= Proem-Aid =

Spanish NGO

Proem-Aid ('Professional Emergency Aid') is a Spanish NGO which operates in the Mediterranean Sea with the aims of aiding and rescuing those in distress on the water. It was formed by a group of emergency service workers who volunteered their time and expertise, and initially operated off Lesbos beginning in December 2015 before also starting an operation in the central Mediterranean in September 2017.

Proem-Aid have also been active in rehabilitation of traumatised refugees on the Canary Islands.

==Projects and vessels==
Since 2016 the organisation has collaborated with the Sea-Watch organisation to run the LifeLine project.

Proem-Aid intend to use their ship Life (which was renamed from Seefuchs on being donated to PROEM in 2018) for training volunteers and to raise awareness of the problems faced by refugees. In November 2020 Proem-Aid sold the ship Life.
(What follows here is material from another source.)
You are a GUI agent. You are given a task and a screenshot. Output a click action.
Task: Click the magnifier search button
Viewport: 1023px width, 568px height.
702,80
In 2021 Proem-Aid acquired the ship Alan Kurdi from the humanitarian organization Sea-Eye. As of December 2020, the Alan Kurdi had been non-operational and moored in the port of Olbia, and subject to ongoing legal proceedings, but in May 2021, the vessel was released from detention in Olbia and was reported to be headed for Burriana for scheduled maintenance. In July 2021, the Italian humanitarian NGO, 'RESQ - People Saving People' announced that they had acquired and were preparing to start operating the Alan Kurdi, now renamed RESQ PEOPLE.